The clean energy revolution is facing an old enemy again. Just as clean alternatives to fossil fuels pick up speed, they confront a powerful old nemesis: oil, now cheaper than ever. Petroleum prices have plummeted since late summer 2014, declining by more than 60% to a record low below $40 per barrel, before recovering slightly. low oil prices could constitute a threat to electric car companies such as Tesla, which may sell fewer vehicles when conventional cars are cheaper to operate than they otherwise would be. People tend to be pragmatic and vote with their wallets more often than their consciences; when oil becomes cheaper, the demand for alternative fuels, including biofuels and electric vehicles, falls. Even worse, the support for policies that push for the use of such alternatives also can decline. Policies set in Washington and at the state level can cause politicians enthusiasm for clean energy technologies and more stringent fuel economy standards to ebb. This may also result in a decline in government tax credits for wind and solar, which could render these sources of energy less cost competitive with natural gas-generated electricity. For example, the astounding drop in the cost of rooftop solar panels in recent years is aided by a 30% federal tax credit that expires in 2016. Without the credit, the cost calculations of many families may change. There is a huge policy piece in here Hence there’s a lot at stake when cheaper oil robs alternative energy of customers and political support. On the flip side major policy change could also greatly expand the use of renewable energy nationwide is the federal administration’s Clean Power Plan, which would reduce greenhouse gas emissions through EPA-mandated cuts to power plant emissions, while offering states incentives to meet requirements by expanding clean energy. According to the Energy Information Administration, these regulations could result in 283 gigawatts of cumulative additions of renewable electricity generation capacity through 2040, compared to only 109 gigawatts without the plan. The plan is being challenged in the courts, but if it survives largely intact, it could maintain renewable energy growth despite a continued slump in oil prices.
But the clean energy Industry is on the march, from rapidly expanding distributed solar installations to wind turbines that have been sprouting up like summer corn among the fields of Iowa and Nebraska. Today, America is number one in wind power, generating three times as much wind energy as we did in 2008. Renewable energy use grew an average of 5% per year during the period from 2001 to 2014, with major growth seen in wind and solar in particular, the Energy Information Administration, or EIA, reported. Renewable energy accounted for nearly 10% of the energy Americans used in 2014 the highest usage since the 1930s, when many people still burned wood for heat. According to the White House, the wind industry now supports more than 50,000 jobs in the U.S., and supplies enough energy to power 16 million homes. As well as we’re doing in wind, we’re also making even more progress on solar. America generates 20 times as much solar power as we did in 2008 imagine 20 times the growth in less than 7 years. Last year was solar’s biggest year ever.

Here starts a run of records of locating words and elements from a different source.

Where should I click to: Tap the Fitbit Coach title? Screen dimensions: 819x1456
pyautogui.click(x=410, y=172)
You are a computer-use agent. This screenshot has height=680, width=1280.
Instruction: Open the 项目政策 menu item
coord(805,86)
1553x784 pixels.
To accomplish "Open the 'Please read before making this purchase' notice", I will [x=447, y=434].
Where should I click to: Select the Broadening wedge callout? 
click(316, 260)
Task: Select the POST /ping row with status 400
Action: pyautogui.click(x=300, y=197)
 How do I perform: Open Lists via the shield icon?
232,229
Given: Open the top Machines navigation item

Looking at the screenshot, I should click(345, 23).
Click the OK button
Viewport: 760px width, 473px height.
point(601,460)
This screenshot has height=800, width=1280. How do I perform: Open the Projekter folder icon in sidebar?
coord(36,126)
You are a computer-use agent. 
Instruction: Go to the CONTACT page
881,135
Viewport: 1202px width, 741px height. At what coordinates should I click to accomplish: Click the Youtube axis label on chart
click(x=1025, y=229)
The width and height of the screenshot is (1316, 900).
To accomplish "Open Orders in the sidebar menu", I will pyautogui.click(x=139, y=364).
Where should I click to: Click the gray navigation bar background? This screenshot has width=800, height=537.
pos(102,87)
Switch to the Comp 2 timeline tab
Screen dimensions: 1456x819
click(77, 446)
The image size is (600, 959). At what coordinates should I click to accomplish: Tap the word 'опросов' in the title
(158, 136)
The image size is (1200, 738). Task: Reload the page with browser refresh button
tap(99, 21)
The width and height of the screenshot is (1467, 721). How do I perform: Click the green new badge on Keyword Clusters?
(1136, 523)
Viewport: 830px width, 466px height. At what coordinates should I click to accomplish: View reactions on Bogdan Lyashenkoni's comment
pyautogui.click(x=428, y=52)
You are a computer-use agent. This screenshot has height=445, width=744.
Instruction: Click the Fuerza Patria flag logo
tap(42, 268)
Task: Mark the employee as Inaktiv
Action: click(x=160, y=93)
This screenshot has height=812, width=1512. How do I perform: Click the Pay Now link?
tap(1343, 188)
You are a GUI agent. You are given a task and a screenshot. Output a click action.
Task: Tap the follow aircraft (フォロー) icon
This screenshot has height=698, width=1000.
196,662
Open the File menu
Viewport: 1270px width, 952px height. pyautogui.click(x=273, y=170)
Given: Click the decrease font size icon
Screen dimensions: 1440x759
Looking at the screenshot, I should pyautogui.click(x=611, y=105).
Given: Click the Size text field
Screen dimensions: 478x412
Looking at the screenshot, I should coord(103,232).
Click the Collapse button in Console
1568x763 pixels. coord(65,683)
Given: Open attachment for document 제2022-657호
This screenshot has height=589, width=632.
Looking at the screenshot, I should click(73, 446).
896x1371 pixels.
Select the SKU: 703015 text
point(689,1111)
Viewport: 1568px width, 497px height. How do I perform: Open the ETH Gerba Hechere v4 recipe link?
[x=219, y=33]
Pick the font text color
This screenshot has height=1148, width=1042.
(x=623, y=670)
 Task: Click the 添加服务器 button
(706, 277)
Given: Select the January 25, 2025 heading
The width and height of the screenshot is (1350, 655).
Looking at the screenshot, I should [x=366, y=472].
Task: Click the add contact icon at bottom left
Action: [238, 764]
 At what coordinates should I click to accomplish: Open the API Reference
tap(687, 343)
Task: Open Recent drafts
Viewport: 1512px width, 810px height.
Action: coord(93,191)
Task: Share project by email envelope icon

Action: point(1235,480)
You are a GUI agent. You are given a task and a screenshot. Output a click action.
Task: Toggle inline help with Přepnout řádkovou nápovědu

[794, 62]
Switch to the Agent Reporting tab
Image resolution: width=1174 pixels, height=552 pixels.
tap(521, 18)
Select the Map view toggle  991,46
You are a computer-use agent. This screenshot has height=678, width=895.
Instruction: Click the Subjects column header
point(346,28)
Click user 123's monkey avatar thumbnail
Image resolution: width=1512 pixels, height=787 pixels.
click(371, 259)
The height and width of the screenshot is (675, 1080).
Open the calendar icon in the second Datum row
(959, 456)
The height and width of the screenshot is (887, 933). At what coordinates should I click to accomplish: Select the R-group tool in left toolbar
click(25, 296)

Prices fell by 10%; installations climbed by 30%. Every three minutes, another home or business in America goes solar. Every three weeks, we install as much solar capacity as we did in all of 2008. . It is important to note that cost savings is not the only motivator for people to purchase electric vehicles, given that they have other advantages over conventional cars, like faster acceleration and a prestige factor that is hard to measure. The federal administration, for its part, is also determined to push for continued government support for clean energy that help many innovations.
In short even against all odds the love and romance for clean tech is still in the air and if this growth continues the oil based culture we see today may go to the way of horse carriages or firewood. Maybe this adverse pressure from oil may propel the clean tech to be leaner meaner and efficient.